++++ Record extracts
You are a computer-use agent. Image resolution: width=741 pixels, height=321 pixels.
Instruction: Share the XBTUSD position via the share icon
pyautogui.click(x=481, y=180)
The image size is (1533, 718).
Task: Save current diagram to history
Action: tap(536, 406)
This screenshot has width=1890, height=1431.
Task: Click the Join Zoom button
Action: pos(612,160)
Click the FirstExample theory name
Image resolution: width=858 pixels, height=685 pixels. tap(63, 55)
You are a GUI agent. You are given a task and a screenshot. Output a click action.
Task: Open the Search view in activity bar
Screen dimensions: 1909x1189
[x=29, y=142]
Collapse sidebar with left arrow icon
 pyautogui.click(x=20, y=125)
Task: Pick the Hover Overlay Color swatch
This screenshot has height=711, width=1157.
++++++++
Every line of the listing above that includes "agent" should be copied out.

## Your response
You are a computer-use agent. Image resolution: width=741 pixels, height=321 pixels.
You are a GUI agent. You are given a task and a screenshot. Output a click action.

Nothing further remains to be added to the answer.